• **DESCRIPTION OF THE TASK**
What is needed is the full set of records, word for word, with no pictures.

+++ SUPPLIED MATERIAL

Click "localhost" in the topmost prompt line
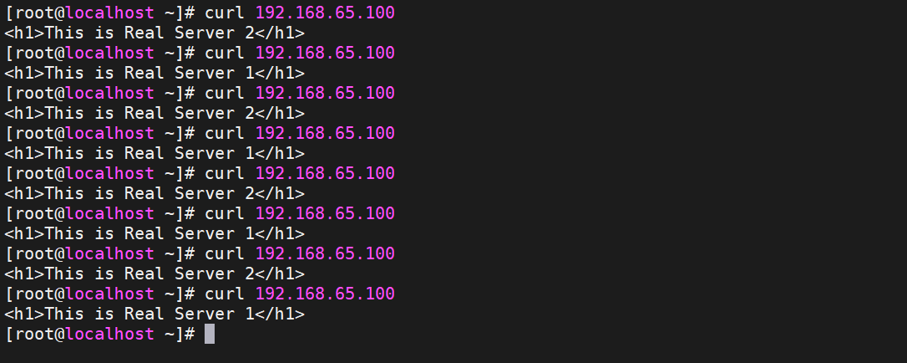Image resolution: width=907 pixels, height=363 pixels. click(x=110, y=13)
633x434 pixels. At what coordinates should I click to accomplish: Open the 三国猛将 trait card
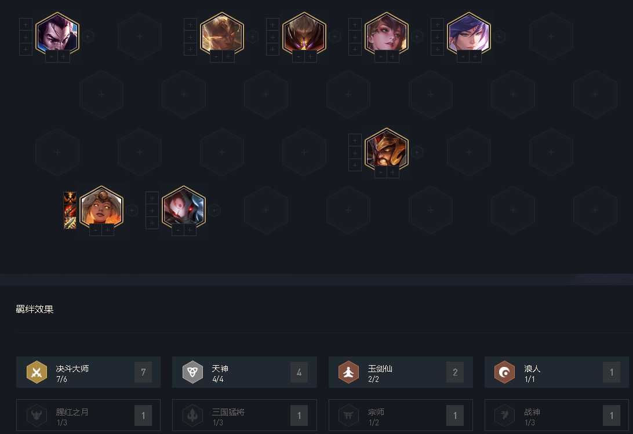(245, 415)
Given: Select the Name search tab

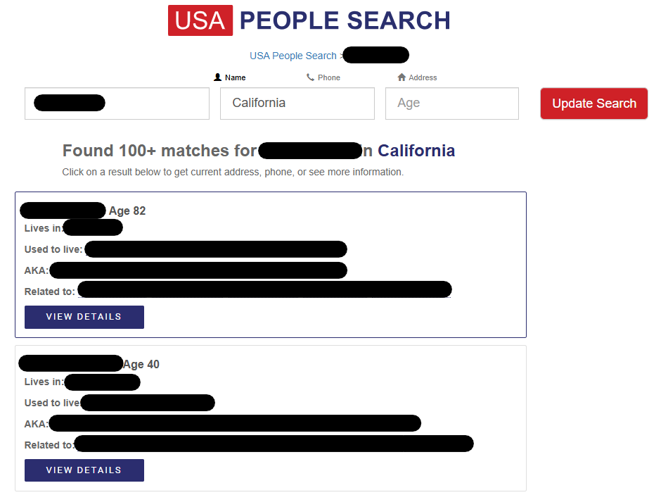Looking at the screenshot, I should tap(230, 77).
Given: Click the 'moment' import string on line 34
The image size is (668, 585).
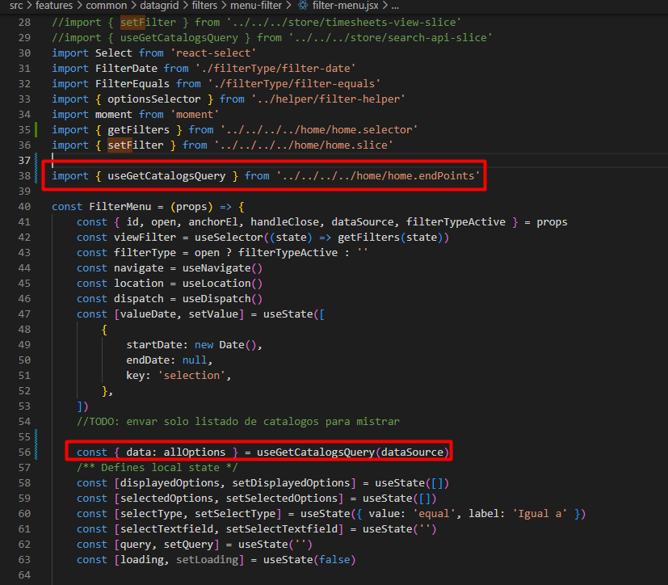Looking at the screenshot, I should [196, 114].
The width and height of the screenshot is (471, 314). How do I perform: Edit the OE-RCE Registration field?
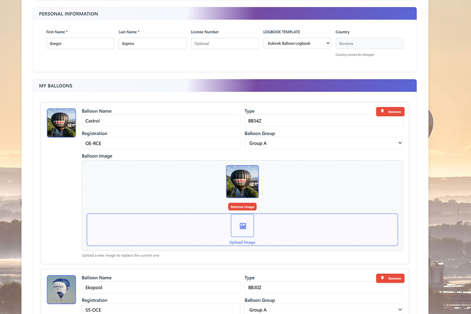tap(161, 143)
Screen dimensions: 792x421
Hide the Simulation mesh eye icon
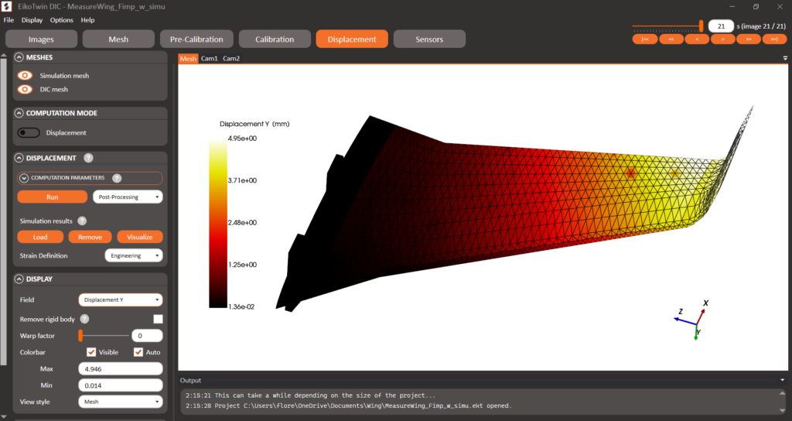tap(25, 75)
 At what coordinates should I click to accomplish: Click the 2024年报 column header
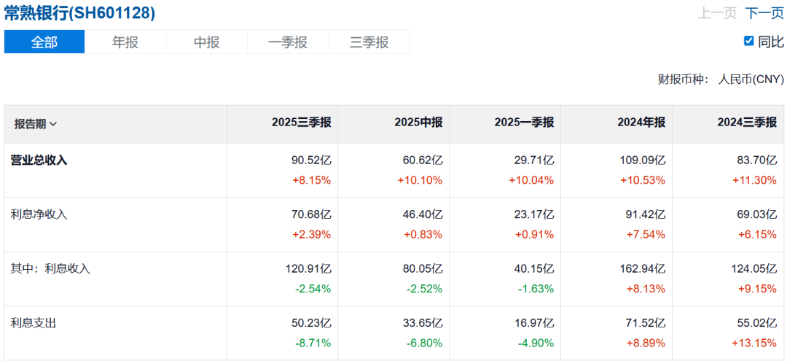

++++++

• **SOLUTION TO THIS PROBLEM**
Click "localhost" in the topmost prompt line
Image resolution: width=907 pixels, height=363 pixels. click(x=110, y=13)
633x434 pixels. At what coordinates should I click to accomplish: Open the 三国猛将 trait card
(245, 415)
Given: Select the Name search tab

Looking at the screenshot, I should tap(230, 77).
Given: Click the 'moment' import string on line 34
The image size is (668, 585).
Looking at the screenshot, I should [196, 114].
The width and height of the screenshot is (471, 314). How do I perform: Edit the OE-RCE Registration field?
tap(161, 143)
Screen dimensions: 792x421
Hide the Simulation mesh eye icon
tap(25, 75)
 At what coordinates should I click to accomplish: Click the 2024年报 column header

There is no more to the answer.